La trattativa vera e propria deve ancora scattare, ma le basi per un confronto ci sono. La società punta a un accordo economicamente più sostenibile rispetto al precedente contratto, con una parte fissa ridotta e bonus legati a rendimento, presenze e obiettivi di squadra. La proposta potrebbe aggirarsi intorno ai 3 milioni netti più bonus.
Nodo futuro
La volontà del giocatore sarà decisiva. Pellegrini è cresciuto nel settore giovanile della Roma, è tornato dal Sassuolo nel 2017 e resta uno dei volti più riconoscibili dello spogliatoio. Dopo stagioni non sempre lineari, il numero 7 vuole capire ruolo, centralità e prospettive nel progetto di Gian Piero Gasperini.

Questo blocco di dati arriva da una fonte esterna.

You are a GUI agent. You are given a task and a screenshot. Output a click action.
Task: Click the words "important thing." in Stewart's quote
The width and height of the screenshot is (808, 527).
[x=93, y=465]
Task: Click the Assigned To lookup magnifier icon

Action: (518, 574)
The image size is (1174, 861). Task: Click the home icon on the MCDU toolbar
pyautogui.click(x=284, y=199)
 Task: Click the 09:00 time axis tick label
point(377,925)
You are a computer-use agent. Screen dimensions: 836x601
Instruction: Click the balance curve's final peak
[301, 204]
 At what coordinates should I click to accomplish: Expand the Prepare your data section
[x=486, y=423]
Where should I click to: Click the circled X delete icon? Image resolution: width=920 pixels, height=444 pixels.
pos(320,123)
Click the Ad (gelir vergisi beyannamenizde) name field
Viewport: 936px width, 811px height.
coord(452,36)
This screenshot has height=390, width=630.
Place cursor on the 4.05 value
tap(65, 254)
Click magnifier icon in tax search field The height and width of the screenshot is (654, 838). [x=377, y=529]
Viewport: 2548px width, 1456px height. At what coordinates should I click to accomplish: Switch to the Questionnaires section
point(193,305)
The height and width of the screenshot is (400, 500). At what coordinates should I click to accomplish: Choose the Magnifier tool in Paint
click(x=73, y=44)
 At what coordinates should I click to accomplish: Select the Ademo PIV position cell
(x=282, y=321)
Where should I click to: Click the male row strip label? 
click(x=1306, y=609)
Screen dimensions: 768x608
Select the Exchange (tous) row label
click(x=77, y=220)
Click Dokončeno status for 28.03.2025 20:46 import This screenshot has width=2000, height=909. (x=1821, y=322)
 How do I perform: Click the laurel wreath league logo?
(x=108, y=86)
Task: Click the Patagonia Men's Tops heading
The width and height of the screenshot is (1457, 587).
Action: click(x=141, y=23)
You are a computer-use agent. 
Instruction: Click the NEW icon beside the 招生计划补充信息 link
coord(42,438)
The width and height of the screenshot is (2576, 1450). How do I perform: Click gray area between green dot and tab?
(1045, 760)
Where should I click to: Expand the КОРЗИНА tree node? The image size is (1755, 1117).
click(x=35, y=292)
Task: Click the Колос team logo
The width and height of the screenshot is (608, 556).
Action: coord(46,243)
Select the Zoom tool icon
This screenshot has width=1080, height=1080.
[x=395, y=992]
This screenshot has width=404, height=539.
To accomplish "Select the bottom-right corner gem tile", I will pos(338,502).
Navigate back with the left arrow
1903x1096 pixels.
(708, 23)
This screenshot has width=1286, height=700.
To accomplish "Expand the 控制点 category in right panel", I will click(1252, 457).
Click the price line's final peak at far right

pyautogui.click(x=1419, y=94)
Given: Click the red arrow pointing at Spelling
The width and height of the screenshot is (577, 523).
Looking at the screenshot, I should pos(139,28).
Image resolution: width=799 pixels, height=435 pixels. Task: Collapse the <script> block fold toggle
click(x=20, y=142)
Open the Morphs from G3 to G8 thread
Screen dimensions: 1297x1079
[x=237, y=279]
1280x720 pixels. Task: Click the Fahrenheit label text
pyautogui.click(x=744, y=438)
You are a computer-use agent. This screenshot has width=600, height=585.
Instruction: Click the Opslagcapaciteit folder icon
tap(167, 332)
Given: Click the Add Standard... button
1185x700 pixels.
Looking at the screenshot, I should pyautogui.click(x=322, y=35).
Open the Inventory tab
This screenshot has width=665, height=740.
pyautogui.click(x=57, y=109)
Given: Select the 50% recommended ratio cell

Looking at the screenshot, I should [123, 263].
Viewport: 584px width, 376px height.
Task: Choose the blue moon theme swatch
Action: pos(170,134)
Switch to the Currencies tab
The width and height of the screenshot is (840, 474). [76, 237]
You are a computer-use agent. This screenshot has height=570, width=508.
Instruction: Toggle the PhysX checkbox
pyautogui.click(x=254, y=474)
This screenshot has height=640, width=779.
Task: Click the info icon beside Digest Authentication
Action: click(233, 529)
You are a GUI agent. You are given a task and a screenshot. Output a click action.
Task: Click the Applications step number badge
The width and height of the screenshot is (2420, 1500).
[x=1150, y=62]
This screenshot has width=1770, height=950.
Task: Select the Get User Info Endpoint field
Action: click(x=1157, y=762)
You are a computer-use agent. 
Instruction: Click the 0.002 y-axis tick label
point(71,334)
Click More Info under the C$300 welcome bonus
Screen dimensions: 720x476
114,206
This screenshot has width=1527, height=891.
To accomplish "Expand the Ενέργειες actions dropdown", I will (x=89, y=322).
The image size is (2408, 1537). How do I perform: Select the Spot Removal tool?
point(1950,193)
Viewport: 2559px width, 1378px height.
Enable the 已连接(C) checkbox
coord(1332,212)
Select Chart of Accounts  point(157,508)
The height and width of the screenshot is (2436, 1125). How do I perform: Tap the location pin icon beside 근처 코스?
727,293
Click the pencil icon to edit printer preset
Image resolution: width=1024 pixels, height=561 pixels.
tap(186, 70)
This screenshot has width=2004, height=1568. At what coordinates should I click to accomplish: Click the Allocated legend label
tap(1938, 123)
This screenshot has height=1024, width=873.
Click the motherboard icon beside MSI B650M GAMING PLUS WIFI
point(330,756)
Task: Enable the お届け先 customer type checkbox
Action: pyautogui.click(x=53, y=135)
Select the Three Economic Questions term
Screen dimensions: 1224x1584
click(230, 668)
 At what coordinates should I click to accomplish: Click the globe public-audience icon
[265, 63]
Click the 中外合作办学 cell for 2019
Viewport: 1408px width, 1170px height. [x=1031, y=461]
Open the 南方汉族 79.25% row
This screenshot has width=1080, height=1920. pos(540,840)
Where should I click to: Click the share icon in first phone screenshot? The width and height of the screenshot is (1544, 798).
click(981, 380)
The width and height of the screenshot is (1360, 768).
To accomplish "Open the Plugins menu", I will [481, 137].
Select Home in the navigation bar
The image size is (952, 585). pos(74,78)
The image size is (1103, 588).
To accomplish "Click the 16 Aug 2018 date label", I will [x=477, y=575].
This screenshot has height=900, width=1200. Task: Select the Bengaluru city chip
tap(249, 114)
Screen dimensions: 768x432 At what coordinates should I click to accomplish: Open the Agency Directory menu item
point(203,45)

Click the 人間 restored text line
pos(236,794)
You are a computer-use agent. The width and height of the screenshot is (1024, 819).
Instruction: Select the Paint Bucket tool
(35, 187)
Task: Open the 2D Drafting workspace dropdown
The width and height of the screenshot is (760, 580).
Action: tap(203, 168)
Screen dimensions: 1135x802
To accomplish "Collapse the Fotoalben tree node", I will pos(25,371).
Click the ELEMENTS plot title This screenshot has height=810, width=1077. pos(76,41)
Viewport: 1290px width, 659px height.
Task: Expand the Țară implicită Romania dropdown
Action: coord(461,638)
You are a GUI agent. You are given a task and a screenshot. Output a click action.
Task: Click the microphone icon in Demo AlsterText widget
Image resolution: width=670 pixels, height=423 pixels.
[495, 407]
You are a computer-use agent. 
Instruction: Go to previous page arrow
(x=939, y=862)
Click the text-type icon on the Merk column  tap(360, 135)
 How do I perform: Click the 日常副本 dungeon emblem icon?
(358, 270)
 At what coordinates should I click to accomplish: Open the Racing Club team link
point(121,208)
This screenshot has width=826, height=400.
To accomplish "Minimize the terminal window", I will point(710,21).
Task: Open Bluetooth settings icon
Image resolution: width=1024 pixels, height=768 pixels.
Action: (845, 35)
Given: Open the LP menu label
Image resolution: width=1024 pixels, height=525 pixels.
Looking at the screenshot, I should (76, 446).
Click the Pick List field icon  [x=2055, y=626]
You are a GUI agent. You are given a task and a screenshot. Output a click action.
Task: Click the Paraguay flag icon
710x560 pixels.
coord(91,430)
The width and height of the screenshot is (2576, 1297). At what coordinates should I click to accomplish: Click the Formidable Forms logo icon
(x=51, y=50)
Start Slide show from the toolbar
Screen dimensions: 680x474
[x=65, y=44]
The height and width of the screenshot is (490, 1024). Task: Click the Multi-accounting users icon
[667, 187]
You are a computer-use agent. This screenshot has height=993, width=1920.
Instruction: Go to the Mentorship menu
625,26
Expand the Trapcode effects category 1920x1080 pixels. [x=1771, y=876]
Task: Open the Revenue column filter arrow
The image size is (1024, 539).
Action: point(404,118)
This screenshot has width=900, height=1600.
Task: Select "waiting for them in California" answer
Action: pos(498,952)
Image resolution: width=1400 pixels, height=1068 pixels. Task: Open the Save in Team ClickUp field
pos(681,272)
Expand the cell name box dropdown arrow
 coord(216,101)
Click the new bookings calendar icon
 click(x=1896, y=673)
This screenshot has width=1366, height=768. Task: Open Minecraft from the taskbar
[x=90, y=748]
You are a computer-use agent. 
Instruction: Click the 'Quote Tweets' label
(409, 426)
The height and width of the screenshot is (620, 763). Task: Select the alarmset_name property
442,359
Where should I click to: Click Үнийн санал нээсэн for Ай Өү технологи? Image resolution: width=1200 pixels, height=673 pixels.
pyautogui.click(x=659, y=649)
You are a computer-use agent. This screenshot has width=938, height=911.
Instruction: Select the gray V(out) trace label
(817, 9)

Il tecnico ha dato segnali positivi sulla sua permanenza, ma ora serviranno i passaggi concreti. La presenza a Trigoria può diventare il primo segnale di una trattativa destinata ad accelerare. Nessuna firma, nessuna ufficialità e nessun accordo chiuso: per ora c’è solo un dossier aperto, ma la sensazione è che la partita per il futuro di Pellegrini sia appena entrata nella fase più importante.